Document segment:
_ _ _

Almost as infuriating as the unholy alliance between a totalitarianism-aspiring political party and the large majority of the news media determined to play Pravda is the persistent denial that such an alliance exists despite mountains of daily evidence. (It’s a right wing conspiracy theory, you know.) This episode, small as it might seem, shows both reporters and Democrats outing themselves.
NBC reporter Dasha Burns commented on the air that Pennsylvania Senate candidate John Fetterman appeared to have trouble understanding their conversation prior to their interview, because his closed caption device allowing him to read questions in text while she was asking them wasn’t on yet.
This kind of information used to be known as “reporting,” back when journalists saw their jobs as informing the public about objective facts they needed to know. But Fetterman, who is still recovering from the effects of a major stroke that would have prompted an ethical candidate to withdraw from a Senate race is going to great lengths to avoid letting the public know how serious his comprehension and communications problems are. Naturally, his party, desperate to hold on to control of the Senate, wants to keep Pennsylvania voters in the dark as well. Also naturally, the mainstream progressive media, of which NBC is a card-carrying member, is expected to assist in this deception, and certainly not undermine it with that old-fashioned “reporting” stuff.

_ _ _

Record extracts:
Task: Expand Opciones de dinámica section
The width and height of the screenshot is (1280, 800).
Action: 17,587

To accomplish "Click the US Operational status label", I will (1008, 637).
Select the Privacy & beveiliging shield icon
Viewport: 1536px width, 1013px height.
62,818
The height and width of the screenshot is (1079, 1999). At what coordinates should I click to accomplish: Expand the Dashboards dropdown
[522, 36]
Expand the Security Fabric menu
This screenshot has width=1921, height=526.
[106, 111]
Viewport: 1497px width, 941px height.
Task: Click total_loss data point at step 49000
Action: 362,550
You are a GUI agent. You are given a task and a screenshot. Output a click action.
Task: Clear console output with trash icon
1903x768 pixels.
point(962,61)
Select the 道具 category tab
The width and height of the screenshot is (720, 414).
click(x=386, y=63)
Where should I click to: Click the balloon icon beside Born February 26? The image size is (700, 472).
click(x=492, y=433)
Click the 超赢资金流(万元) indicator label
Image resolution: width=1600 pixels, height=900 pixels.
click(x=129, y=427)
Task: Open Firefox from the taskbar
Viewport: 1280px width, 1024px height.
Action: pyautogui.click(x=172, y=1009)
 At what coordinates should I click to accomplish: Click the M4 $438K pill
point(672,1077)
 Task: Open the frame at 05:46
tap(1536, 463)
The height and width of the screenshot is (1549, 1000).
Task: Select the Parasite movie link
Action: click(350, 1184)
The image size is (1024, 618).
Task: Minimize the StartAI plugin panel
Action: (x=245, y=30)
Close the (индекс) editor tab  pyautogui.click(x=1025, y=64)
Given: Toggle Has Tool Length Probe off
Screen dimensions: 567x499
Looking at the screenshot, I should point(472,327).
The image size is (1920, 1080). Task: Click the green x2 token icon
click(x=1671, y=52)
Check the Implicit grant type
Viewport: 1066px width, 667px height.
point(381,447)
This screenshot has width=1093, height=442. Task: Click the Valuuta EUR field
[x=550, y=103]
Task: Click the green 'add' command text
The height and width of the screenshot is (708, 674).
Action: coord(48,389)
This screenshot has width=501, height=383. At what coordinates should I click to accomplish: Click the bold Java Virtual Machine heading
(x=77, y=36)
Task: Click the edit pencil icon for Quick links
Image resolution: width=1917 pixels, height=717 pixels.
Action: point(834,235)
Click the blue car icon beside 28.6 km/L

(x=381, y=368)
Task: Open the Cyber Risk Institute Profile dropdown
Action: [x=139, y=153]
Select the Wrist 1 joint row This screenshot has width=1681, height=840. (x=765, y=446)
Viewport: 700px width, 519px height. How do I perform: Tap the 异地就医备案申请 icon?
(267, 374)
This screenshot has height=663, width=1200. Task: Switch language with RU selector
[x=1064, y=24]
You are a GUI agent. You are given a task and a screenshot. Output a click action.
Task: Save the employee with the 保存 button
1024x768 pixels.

_ _ _

Activity:
Print the part of the commentary on the Fetterman interview from "Almost as infuriating" to "wasn’t on yet.", word for word. These entries come from a different source than the text above them.

Result of the exercise:
Almost as infuriating as the unholy alliance between a totalitarianism-aspiring political party and the large majority of the news media determined to play Pravda is the persistent denial that such an alliance exists despite mountains of daily evidence. (It’s a right wing conspiracy theory, you know.) This episode, small as it might seem, shows both reporters and Democrats outing themselves.
NBC reporter Dasha Burns commented on the air that Pennsylvania Senate candidate John Fetterman appeared to have trouble understanding their conversation prior to their interview, because his closed caption device allowing him to read questions in text while she was asking them wasn’t on yet.